__EXTRACTED RECORDS__.
----
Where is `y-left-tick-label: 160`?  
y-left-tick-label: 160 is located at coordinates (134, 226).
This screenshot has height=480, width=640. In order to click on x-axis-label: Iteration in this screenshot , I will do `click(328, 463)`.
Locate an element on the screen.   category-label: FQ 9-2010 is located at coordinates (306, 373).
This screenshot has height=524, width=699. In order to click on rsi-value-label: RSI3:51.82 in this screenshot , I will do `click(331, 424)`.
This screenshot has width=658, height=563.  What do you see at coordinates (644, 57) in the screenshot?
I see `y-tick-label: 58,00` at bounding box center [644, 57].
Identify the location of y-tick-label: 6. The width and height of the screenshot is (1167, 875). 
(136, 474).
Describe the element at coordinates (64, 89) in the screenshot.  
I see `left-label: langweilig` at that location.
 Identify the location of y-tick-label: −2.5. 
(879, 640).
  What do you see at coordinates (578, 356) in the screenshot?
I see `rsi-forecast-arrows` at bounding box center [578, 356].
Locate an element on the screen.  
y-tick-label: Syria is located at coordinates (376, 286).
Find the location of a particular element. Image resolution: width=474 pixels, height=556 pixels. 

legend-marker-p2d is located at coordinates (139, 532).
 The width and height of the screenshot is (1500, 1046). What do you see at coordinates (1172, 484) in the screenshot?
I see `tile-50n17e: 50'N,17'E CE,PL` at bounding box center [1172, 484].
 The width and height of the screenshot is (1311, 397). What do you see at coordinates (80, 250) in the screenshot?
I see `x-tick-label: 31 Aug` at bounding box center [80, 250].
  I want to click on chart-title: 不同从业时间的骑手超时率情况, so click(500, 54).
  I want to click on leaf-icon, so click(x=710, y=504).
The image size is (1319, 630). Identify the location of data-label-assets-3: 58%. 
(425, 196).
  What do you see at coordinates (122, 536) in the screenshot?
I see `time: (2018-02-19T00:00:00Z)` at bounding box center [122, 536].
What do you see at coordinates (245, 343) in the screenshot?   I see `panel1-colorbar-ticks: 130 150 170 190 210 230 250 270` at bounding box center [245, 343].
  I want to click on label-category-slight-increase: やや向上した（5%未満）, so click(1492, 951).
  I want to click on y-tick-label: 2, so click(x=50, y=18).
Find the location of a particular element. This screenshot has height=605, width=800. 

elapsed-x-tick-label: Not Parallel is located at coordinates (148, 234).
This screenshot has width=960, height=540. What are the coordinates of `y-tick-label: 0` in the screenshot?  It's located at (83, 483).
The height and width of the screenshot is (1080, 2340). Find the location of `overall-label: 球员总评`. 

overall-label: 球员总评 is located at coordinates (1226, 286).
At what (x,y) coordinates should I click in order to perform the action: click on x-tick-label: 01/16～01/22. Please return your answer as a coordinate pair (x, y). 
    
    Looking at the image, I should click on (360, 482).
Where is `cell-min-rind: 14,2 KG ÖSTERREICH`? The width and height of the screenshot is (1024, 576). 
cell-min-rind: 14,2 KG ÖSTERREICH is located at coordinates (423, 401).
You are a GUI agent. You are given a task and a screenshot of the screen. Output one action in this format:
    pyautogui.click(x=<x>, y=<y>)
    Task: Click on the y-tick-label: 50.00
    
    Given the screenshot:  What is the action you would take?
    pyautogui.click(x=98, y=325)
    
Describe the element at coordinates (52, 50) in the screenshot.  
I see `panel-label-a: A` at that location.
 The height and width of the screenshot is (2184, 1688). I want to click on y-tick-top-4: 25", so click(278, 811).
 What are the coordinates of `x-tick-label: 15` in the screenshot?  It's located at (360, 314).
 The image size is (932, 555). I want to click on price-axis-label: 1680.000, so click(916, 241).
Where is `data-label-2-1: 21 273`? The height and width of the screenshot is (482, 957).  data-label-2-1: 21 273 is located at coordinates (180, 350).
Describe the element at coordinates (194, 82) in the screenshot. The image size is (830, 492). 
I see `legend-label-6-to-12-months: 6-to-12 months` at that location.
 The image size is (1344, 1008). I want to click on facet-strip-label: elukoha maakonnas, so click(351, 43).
----
__WHAT NEEDS TO BE DONE__. Arrange the lines above into a numbered list, omitting any blank lines.

__TASK RESULT__.
1. Where is `y-left-tick-label: 160`?  
2. y-left-tick-label: 160 is located at coordinates (134, 226).
3. This screenshot has height=480, width=640. In order to click on x-axis-label: Iteration in this screenshot , I will do `click(328, 463)`.
4. Locate an element on the screen.   category-label: FQ 9-2010 is located at coordinates (306, 373).
5. This screenshot has height=524, width=699. In order to click on rsi-value-label: RSI3:51.82 in this screenshot , I will do `click(331, 424)`.
6. This screenshot has width=658, height=563.  What do you see at coordinates (644, 57) in the screenshot?
7. I see `y-tick-label: 58,00` at bounding box center [644, 57].
8. Identify the location of y-tick-label: 6. The width and height of the screenshot is (1167, 875). 
9. (136, 474).
10. Describe the element at coordinates (64, 89) in the screenshot.  
11. I see `left-label: langweilig` at that location.
12.  Identify the location of y-tick-label: −2.5. 
13. (879, 640).
14.   What do you see at coordinates (578, 356) in the screenshot?
15. I see `rsi-forecast-arrows` at bounding box center [578, 356].
16. Locate an element on the screen.  
17. y-tick-label: Syria is located at coordinates (376, 286).
18. Find the location of a particular element. Image resolution: width=474 pixels, height=556 pixels. 
19. legend-marker-p2d is located at coordinates (139, 532).
20.  The width and height of the screenshot is (1500, 1046). What do you see at coordinates (1172, 484) in the screenshot?
21. I see `tile-50n17e: 50'N,17'E CE,PL` at bounding box center [1172, 484].
22.  The width and height of the screenshot is (1311, 397). What do you see at coordinates (80, 250) in the screenshot?
23. I see `x-tick-label: 31 Aug` at bounding box center [80, 250].
24.   I want to click on chart-title: 不同从业时间的骑手超时率情况, so click(500, 54).
25.   I want to click on leaf-icon, so click(x=710, y=504).
26. The image size is (1319, 630). Identify the location of data-label-assets-3: 58%. 
27. (425, 196).
28.   What do you see at coordinates (122, 536) in the screenshot?
29. I see `time: (2018-02-19T00:00:00Z)` at bounding box center [122, 536].
30. What do you see at coordinates (245, 343) in the screenshot?   I see `panel1-colorbar-ticks: 130 150 170 190 210 230 250 270` at bounding box center [245, 343].
31.   I want to click on label-category-slight-increase: やや向上した（5%未満）, so click(1492, 951).
32.   I want to click on y-tick-label: 2, so click(x=50, y=18).
33. Find the location of a particular element. This screenshot has height=605, width=800. 
34. elapsed-x-tick-label: Not Parallel is located at coordinates (148, 234).
35. This screenshot has width=960, height=540. What are the coordinates of `y-tick-label: 0` in the screenshot?  It's located at (83, 483).
36. The height and width of the screenshot is (1080, 2340). Find the location of `overall-label: 球员总评`. 
37. overall-label: 球员总评 is located at coordinates (1226, 286).
38. At what (x,y) coordinates should I click in order to perform the action: click on x-tick-label: 01/16～01/22. Please return your answer as a coordinate pair (x, y). 
39.     Looking at the image, I should click on (360, 482).
40. Where is `cell-min-rind: 14,2 KG ÖSTERREICH`? The width and height of the screenshot is (1024, 576). 
41. cell-min-rind: 14,2 KG ÖSTERREICH is located at coordinates (423, 401).
42. You are a GUI agent. You are given a task and a screenshot of the screen. Output one action in this format:
43.     pyautogui.click(x=<x>, y=<y>)
44.     Task: Click on the y-tick-label: 50.00
45.     Given the screenshot:  What is the action you would take?
46.     pyautogui.click(x=98, y=325)
47. Describe the element at coordinates (52, 50) in the screenshot.  
48. I see `panel-label-a: A` at that location.
49.  The height and width of the screenshot is (2184, 1688). I want to click on y-tick-top-4: 25", so click(278, 811).
50.  What are the coordinates of `x-tick-label: 15` in the screenshot?  It's located at (360, 314).
51.  The image size is (932, 555). I want to click on price-axis-label: 1680.000, so click(916, 241).
52. Where is `data-label-2-1: 21 273`? The height and width of the screenshot is (482, 957).  data-label-2-1: 21 273 is located at coordinates (180, 350).
53. Describe the element at coordinates (194, 82) in the screenshot. The image size is (830, 492). 
54. I see `legend-label-6-to-12-months: 6-to-12 months` at that location.
55.  The image size is (1344, 1008). I want to click on facet-strip-label: elukoha maakonnas, so click(351, 43).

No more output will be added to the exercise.